» **Dados de entrada**
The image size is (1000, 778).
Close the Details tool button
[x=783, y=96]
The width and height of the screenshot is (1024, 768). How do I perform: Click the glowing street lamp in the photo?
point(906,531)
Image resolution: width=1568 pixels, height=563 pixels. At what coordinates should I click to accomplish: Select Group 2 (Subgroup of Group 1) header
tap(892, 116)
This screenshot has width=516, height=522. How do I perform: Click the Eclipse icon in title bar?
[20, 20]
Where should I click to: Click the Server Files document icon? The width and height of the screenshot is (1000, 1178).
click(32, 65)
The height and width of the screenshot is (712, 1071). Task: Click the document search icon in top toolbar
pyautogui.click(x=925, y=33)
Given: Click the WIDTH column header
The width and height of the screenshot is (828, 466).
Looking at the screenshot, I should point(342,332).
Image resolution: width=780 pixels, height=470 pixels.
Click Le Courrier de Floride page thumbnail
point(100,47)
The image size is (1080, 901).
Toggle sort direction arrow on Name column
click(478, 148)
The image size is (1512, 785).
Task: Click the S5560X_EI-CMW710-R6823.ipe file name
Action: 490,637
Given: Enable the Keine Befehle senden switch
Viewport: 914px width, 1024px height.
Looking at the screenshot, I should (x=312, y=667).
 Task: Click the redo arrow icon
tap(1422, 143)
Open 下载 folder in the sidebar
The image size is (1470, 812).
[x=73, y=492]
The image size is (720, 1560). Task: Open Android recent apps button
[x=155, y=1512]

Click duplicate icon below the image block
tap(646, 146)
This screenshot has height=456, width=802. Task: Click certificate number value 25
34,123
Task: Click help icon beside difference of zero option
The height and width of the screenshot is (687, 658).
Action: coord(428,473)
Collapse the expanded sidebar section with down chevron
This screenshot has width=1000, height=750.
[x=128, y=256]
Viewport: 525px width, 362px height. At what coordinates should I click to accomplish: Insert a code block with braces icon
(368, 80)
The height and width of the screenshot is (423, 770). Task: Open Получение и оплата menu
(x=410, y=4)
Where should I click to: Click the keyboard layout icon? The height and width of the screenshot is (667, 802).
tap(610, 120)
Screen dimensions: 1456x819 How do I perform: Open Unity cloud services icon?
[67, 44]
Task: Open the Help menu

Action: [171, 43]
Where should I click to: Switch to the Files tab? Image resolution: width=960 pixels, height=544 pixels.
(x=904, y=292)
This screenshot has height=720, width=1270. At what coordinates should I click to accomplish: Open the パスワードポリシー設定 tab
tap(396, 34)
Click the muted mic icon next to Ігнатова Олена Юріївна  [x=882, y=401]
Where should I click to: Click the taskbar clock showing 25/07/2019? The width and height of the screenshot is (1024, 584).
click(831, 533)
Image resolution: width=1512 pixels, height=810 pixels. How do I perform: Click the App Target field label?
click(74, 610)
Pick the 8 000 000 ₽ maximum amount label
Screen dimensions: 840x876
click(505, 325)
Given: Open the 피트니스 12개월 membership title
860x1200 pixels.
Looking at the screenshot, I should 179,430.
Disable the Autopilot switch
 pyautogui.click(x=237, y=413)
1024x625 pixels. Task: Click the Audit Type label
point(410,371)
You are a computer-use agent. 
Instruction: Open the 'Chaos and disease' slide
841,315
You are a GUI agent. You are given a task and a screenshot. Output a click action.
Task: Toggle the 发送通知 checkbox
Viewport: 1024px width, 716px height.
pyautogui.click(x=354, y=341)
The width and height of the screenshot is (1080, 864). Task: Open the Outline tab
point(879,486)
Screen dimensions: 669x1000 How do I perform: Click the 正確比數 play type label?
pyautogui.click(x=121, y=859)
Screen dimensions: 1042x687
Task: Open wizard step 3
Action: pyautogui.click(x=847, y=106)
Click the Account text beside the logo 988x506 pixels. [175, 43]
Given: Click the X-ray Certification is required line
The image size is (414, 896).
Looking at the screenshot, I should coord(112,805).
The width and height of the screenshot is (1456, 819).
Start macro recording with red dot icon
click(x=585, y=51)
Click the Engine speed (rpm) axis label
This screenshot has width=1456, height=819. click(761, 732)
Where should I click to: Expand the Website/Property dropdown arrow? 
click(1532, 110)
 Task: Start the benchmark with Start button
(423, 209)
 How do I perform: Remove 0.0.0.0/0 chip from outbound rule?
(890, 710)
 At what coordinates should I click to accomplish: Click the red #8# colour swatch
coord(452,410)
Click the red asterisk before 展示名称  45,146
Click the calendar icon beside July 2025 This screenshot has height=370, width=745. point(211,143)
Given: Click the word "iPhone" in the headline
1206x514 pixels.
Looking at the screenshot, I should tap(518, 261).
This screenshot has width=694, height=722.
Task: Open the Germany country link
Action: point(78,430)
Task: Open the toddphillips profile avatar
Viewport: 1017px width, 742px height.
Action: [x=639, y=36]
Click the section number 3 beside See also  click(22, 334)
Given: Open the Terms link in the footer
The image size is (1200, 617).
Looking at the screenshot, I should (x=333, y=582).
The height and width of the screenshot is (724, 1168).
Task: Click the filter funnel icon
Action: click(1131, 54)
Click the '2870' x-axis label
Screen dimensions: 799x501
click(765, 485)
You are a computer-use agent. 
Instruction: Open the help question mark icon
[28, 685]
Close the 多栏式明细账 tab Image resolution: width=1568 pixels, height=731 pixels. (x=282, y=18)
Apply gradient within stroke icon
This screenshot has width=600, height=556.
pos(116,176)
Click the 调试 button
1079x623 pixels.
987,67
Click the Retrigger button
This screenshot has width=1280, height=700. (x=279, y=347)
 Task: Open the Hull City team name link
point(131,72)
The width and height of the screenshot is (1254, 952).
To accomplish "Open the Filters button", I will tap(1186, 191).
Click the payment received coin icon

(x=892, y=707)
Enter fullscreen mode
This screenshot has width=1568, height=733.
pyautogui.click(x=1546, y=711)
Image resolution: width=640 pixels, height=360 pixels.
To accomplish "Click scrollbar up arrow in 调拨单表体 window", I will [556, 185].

» **O que fazer**
Apresente em CSV de duas colunas, "consulta" e "resultado", somente os registros que vão da linha com "Enter fullscreen mode" até o fim dos registros, ambas as pontas incluídas. Faça uma linha por registro, com o texto e a resposta cada um num campo entre aspas e as quebras de linha trocadas por espaços.

» **Resposta correta**
consulta,resultado
"Enter fullscreen mode This screenshot has width=1568, height=733.","pyautogui.click(x=1546, y=711)"
"Image resolution: width=640 pixels, height=360 pixels. To accomplish ""Click scrollbar up arrow in 调拨单表体 window"",","I will [556, 185]."